BETWEEN September 1939 and August 1945 rather more than 55,000 New Zealanders joined the Royal New Zealand Air Force. Of these, over 10,000 were transferred and served with the Royal Air Force, in whose ranks, along with airmen from the other members of the Commonwealth, they were to be found in every theatre of war and in almost every unit. Their story is being told by Wing Commander H. L. Thompson in his history of New Zealanders with the Royal Air Force. Of the other 45,000, nearly 15,000 served overseas at some time or other in the Pacific theatre and the others were engaged in manning the base establishments at home and in training those who were destined for overseas service.

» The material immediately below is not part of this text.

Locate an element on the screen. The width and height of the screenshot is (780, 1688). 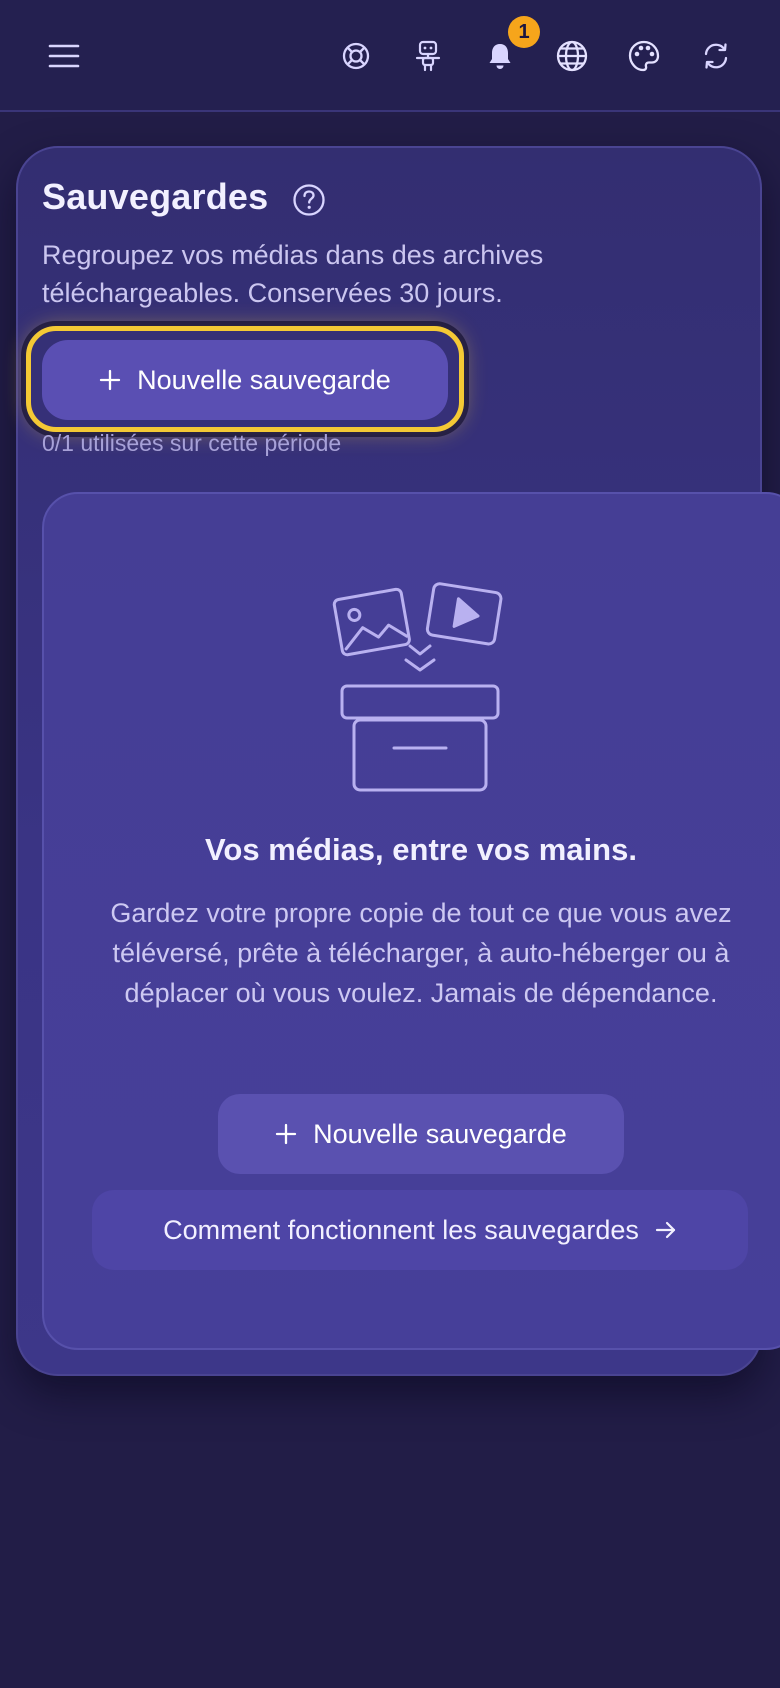
empty-new-backup-button: Nouvelle sauvegarde is located at coordinates (421, 1134).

The object of this volume is twofold: to record the development of the Royal New Zealand Air Force in New Zealand from the time of its earliest beginnings; and to give an account of the part New Zealand airmen played, first in the unsuccessful defence of Singapore in 1941–42 and then, in conjunction with the American and Australian forces, in the defeat of the Japanese in the South and South-West Pacific.

In the eyes of the world the Pacific campaigns of 1942–45 were often over-shadowed by the cataclysmic events taking place elsewhere; but it may well be that posterity will see a greater significance than we do now in this, the defeat of the first attempt by a major Asian maritime power to extend its sphere of domination southward. New Zealanders played a small but important and, at times, vital part in the campaigns. I have tried to describe their role against a background of the general conduct of the war in the area.

Much of the material used has been taken from official documents and files; but such sources rarely tell a complete story. I have been fortunate in being able to fill in many gaps with first-hand information, not only on the Pacific campaigns but also on the early formative years of the Air Force, from those who took part in the events described. I have to thank all those who helped in that respect.

My thanks are due also to the staffs of the War History Branch and the RNZAF Historical Records Section for their unfailing co-operation and support. W. A. Glue, as sub-editor, J. D. Pascoe, as illustrations editor, and Miss J. Hornabrook, who compiled the index, have contributed greatly in the production of the book. The maps used are page viii the work of the Cartographic Section of the Lands and Survey Department. I owe a particular debt to J. D. Carmichael, B. G. Clare, F. A. Ponton, and D. J. Rutherford, who did much of the preliminary research work and condensed a vast mass of material into narratives which, while forming the basis for a large part of this history, are in themselves valuable records of the wartime operations and administration of the Royal New Zealand Air Force. I should also like to thank those senior officers, especially Air Vice-Marshal Sir Leonard Isitt, Air Vice-Marshal Sir Arthur Nevill, and Air Commodore S. Wallingford, who read the completed text and offered extremely helpful criticism.